Chief of Staff of the Army Gen. Mark A. Milley on April 10 announced the Army would order 100,000 units, mainly purchased for infantry units which engage in close-quarters combat.
U.S. Army Contracting Command (ACC) officials said the new weapons would include the Next Generation Squad Weapon-Rifle (NGSW-R) and the Next Generation Squad Weapon-Automatic Rifle (NGSW-AR).
The NGSW-R is expected to replace the M16 rifle and M4 carbine. The NGSW-AR is also expected to replace the M249 light machine gun in the Automatic Rifleman Role in the Close Combat Force.
The new rifles chamber a 6.8mm cartridge, known as the XM1186. The round has greater range, increased accuracy at longer distances, and better armor penetration capability than 5.56x45mm and 7.62x39mm ammunition. The 6.8mm round is expected to be the most advanced ammunition on the modern battlefield for the next 25 years.
In October, the Army selected the 6.8mm as the official requirements for the NGSW. The new bullet is designed to penetrate the world's most advanced body armor at a range of up to 600 meters.
"Moving from contract award to delivery of a revolutionary, next-generation weapon in just 15 months not only demonstrates the maturity of our Cased-Telescoped technology, but also the project execution excellence our team possesses to rapidly fill critical warfighter needs on schedule," said Textron Systems Senior Vice President of Applied Technologies & Advanced Programs Wayne Prender.
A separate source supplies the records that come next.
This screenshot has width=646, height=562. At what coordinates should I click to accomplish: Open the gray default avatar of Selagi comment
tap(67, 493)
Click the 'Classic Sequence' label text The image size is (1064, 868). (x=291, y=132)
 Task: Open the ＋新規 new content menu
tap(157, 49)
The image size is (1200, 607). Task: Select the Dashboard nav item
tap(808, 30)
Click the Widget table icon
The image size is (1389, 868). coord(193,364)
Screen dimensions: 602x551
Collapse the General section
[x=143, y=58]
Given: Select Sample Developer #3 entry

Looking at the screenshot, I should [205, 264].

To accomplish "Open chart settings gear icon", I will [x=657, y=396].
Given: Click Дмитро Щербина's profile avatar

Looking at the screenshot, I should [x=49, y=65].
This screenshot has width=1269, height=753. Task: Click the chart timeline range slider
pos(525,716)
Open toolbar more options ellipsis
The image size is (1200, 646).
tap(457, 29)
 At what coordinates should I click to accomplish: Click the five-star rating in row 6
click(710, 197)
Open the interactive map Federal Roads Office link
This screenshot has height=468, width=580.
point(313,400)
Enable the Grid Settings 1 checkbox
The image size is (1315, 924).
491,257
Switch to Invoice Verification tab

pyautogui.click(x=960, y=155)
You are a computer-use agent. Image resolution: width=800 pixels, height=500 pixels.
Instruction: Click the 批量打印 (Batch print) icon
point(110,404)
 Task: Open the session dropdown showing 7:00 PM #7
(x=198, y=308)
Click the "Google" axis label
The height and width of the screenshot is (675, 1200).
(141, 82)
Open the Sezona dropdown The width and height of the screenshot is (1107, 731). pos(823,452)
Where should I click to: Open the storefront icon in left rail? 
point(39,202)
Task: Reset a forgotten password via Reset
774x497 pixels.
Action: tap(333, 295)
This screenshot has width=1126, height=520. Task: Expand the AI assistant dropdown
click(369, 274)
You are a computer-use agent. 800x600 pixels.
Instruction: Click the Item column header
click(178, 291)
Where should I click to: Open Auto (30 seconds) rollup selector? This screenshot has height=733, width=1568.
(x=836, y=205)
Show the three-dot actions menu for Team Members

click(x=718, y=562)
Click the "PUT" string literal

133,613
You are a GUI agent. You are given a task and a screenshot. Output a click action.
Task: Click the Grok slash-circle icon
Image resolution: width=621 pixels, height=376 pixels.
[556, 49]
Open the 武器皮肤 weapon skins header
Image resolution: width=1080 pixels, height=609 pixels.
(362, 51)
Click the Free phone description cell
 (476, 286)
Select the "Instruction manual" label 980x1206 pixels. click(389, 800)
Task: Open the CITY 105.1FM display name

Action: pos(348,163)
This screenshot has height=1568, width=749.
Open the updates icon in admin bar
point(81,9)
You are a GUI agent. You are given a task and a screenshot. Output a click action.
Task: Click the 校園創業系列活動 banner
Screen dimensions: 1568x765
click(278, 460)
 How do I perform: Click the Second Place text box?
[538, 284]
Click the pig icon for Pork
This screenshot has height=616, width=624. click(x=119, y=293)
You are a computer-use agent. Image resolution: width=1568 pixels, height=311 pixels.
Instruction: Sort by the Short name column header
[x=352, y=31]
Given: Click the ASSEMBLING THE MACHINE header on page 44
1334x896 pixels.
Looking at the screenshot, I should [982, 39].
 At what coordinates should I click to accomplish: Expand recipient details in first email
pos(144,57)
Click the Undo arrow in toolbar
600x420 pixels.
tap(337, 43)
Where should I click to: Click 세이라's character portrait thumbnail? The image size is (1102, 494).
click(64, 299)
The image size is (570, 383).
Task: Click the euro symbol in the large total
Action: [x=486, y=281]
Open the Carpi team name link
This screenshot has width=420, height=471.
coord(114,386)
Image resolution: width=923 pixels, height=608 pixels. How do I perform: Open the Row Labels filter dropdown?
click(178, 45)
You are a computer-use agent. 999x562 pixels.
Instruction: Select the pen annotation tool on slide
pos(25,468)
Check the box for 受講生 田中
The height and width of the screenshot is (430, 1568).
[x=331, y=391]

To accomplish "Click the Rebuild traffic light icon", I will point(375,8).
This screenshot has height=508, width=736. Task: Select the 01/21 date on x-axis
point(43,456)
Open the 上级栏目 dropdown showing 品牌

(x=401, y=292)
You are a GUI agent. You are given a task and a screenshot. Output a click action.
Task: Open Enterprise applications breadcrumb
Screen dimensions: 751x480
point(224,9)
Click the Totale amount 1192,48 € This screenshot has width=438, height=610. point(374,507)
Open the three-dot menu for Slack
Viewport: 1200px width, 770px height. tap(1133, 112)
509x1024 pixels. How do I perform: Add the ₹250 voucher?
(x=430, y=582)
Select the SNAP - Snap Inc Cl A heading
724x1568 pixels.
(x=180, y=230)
"Our Cased-Telescoped weapons and ammunition offer the growth path to a true next-generation small arms weapon for U.S. warfighters, including increased lethality at longer ranges, while also delivering significant weight reductions to the warfighter."
The Pentagon’s current shift from urban warfare in Iraq and Syria to the mountains and open terrain of Afghanistan have been the driving force behind modernizing standard issue weapons for infantry units. While standard rifles are well-suited for close combat in cities like Mosul and Raqqa, it lacks the range to kill adversaries in open stretches.
The Army is expected to test AAI's NGSW weapon at firing ranges this summer. Full contract award could be upwards of 250,000 units and 150 million rounds. The expected field date is early 2020.